De Giovanni riflette sull’Olimpo trasversale di Napoli che non può dimenticare nè il D10s nè il Lazzaro Felice. Ne parla al quotidiano il Mattino:
Il tifoso Maurizio de Giovanni, scrittore di bestseller, «malato» degli azzurri, di Maradona e di Pino Daniele, ha visto Napoli-Roma da casa: «Da tempo il coinvolgimento mi porta ad avere atteggiamenti non consoni alla mia immagine pubblica, preferisco vederla da solo», dice sorridendo.
«Sono stati momenti teneri, toccanti, pieni di spunti di riflessione e poesia. La voce del cantante che ha incarnato Napoli, le sue bellezze e le sue ferite, tornata con parole nuove nello stadio che i napoletani hanno consacrato al più grande giocatore della storia, per di più nel giorno che ci ricorda la sua fine: mi è venuto da pensare. Soprattutto alla nota musicale nascosta che è la vibrazione in cui la città trova sintonie, e a come i napoletani hanno eletto un loro olimpo trasversale».
Come scelgono i loro beniamini?
«Non sulla base della loro grandezza oggettiva o su valori assoluti ma secondo l’amore che per loro hanno espresso nei confronti della città: così alcune figure si ritrovano a far parte della memoria storica di Napoli. Il popolo le introietta e non serve neanche che siano napoletani, come nel caso di Diego: basta che lo siano nell’anima, che facciano da interpreti del sentimento sotterraneo che unisce ogni strato del luogo. Facciamo degli esempi: Totò è nel cuore dei miei concittadini, Eduardo meno. Personalmente trovo De Filippo il più grande di tutti, eppure i partenopei scelgono Totò, Massimo Troisi, persino una figura scomparsa oltre un millennio fa come San Gennaro e non Eduardo o Luciano De Crescenzo che pure ho amato tanto».
«Qua non c’è discussione: sono figli di questa città e la gente li ama come e più di prima, sono rappresentanti di una Napoli ventrale, cardiaca direi, che incarni solo se rispondi alla vocazione popolare dei suoi abitanti. Stanno insieme, seduti in questo pantheon che noi napoletani ci creiamo e che rimane, lavora, è attivo, è tutt’altro che monumentale o meramente celebrativo. Guardiamo a cosa succede con il brano di Pino: attraverso il tempo e lo spazio sentirlo proporre ancora – d’altra parte la canzone si chiama “Again” – le sue note e la sua poesia ci conferma ciò che sappiamo tutti, che è ancora vivo. E questo accade mentre ricordiamo la fine di Diego».
Quattro anni fa scompariva Diego, che momento fu per lei?

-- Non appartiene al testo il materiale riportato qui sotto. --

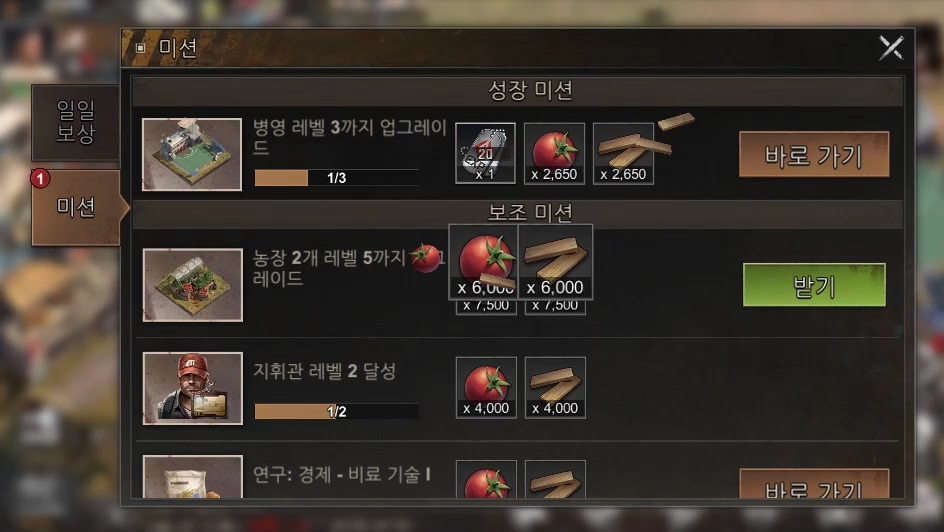Select the tomato x 4,000 reward icon
The width and height of the screenshot is (944, 532).
486,387
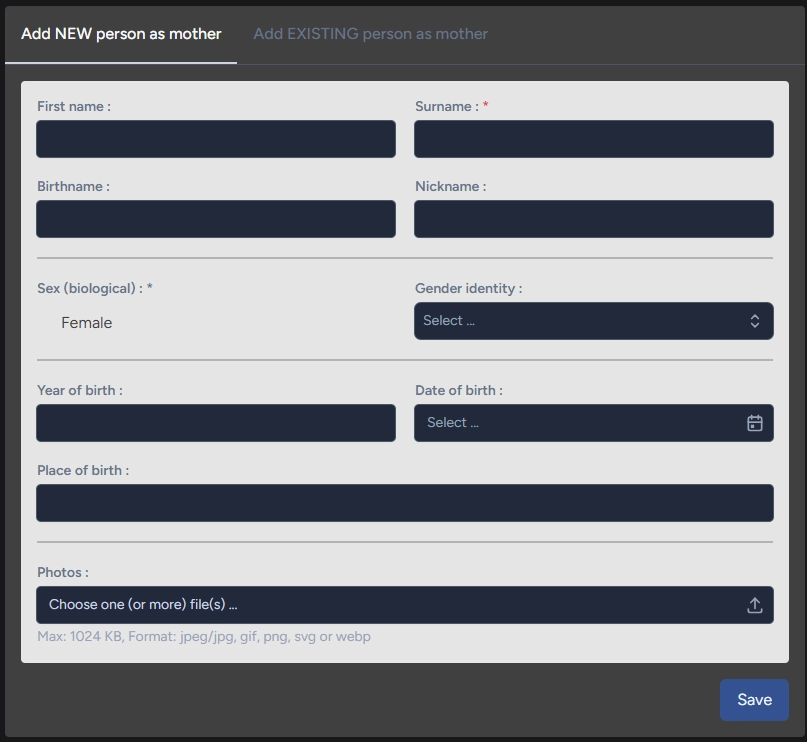Click the Year of birth input
Screen dimensions: 807x742
pos(216,423)
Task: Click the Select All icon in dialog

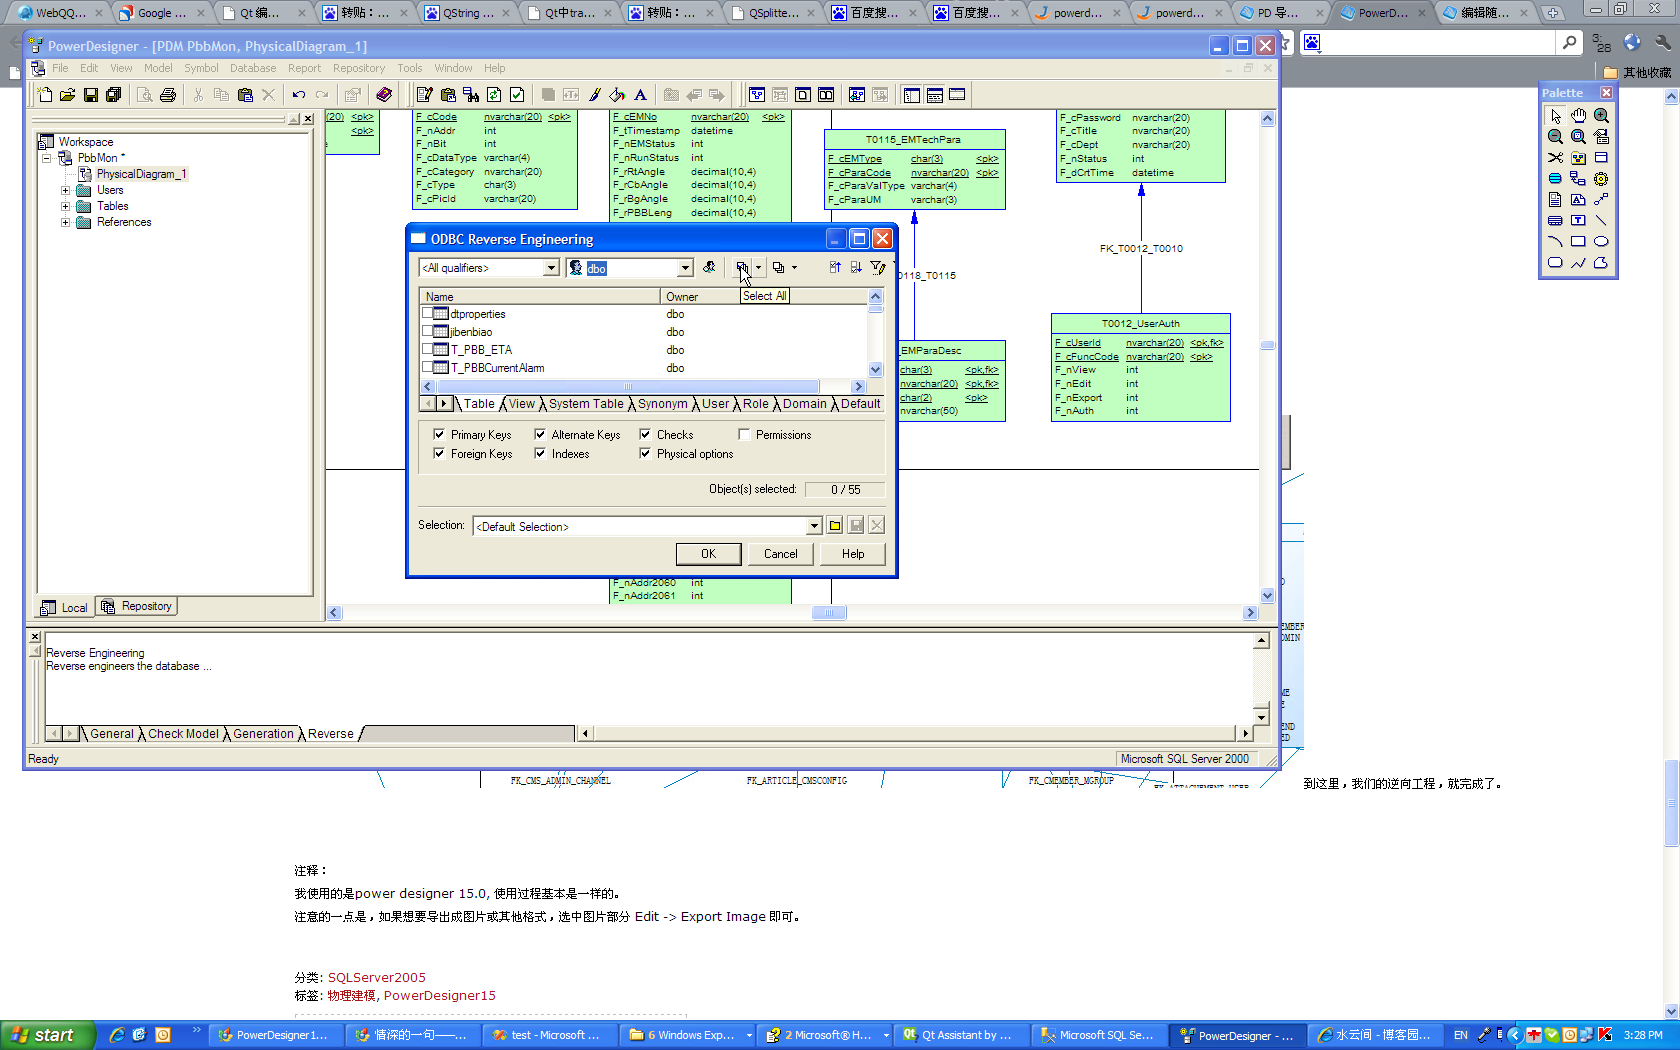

«Una notizia terribile, ma come lo è stata con tutti i personaggi immensi, come fu con Massimo Troisi e con lo stesso Pino Daniele. Una morte a cui non si è preparati: malgrado sapessi che difficilmente avrei visto Maradona da vecchio, date le sue condizioni, lo vedevo come un immortale, sentii dentro uno smarrimento assoluto. E una grande solitudine».
Ha scritto di lui e anche di Pino.
«Pino ha scandito tanti momenti della mia vita. Ho ricordi per ogni suo brano, per quando uscì “Terra mia”, per quando ascoltavo “Je so pazzo”, e anche per “Napule è” che oggi è un po’ inflazionata, ma resta la sigla della nostra città. Persino il tanto contestato “secondo” Pino Daniele, che cantava meno in napoletano, mi piaceva, su tutti “Dubbi non ho”. Fu pubblicata quando lavoravo in Sicilia, era un richiamo dolce alla mia città lontana».
Diego e Pino sarebbero contenti della Napoli di oggi?
«Sì, nella misura in cui rappresentano ancora adesso le luci di una città piena di ombre, nonostante abbiano vissuto fuori e siano morti altrove. La parte luminosa, quella protagonista, quella che oggi si mostra al mondo, è incarnata da figure come le loro. E proprio per rispettare la città e ciò che hanno dato al territorio dobbiamo fare i conti con la loro presenza».